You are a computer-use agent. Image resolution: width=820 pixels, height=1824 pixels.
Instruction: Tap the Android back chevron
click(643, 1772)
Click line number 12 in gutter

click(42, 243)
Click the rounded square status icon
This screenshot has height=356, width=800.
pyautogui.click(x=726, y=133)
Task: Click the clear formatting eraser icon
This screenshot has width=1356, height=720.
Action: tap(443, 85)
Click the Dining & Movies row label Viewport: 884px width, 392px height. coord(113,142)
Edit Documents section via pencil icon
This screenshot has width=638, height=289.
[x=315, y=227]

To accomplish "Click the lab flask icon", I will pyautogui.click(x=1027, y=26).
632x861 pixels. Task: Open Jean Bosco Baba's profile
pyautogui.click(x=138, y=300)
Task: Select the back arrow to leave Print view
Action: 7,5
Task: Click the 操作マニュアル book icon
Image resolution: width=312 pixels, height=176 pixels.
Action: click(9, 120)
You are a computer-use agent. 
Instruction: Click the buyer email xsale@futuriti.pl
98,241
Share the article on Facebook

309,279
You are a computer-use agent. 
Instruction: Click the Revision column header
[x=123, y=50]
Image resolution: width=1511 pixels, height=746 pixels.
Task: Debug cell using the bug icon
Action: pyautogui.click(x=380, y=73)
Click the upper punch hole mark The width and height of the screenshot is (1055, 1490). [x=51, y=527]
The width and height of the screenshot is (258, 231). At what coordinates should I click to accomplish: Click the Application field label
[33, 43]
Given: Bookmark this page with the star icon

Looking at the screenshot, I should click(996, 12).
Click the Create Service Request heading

▸ **About this exercise**
Please reproduce the lines from the line with "Task: Click the clear formatting eraser icon" to the line with "Click the upper", both ends included, exactly as they appear above.

▸ **Solution**
Task: Click the clear formatting eraser icon
This screenshot has width=1356, height=720.
Action: tap(443, 85)
Click the Dining & Movies row label Viewport: 884px width, 392px height. coord(113,142)
Edit Documents section via pencil icon
This screenshot has width=638, height=289.
[x=315, y=227]

To accomplish "Click the lab flask icon", I will pyautogui.click(x=1027, y=26).
632x861 pixels. Task: Open Jean Bosco Baba's profile
pyautogui.click(x=138, y=300)
Task: Select the back arrow to leave Print view
Action: 7,5
Task: Click the 操作マニュアル book icon
Image resolution: width=312 pixels, height=176 pixels.
Action: click(9, 120)
You are a computer-use agent. 
Instruction: Click the buyer email xsale@futuriti.pl
98,241
Share the article on Facebook

309,279
You are a computer-use agent. 
Instruction: Click the Revision column header
[x=123, y=50]
Image resolution: width=1511 pixels, height=746 pixels.
Task: Debug cell using the bug icon
Action: pyautogui.click(x=380, y=73)
Click the upper punch hole mark The width and height of the screenshot is (1055, 1490). [x=51, y=527]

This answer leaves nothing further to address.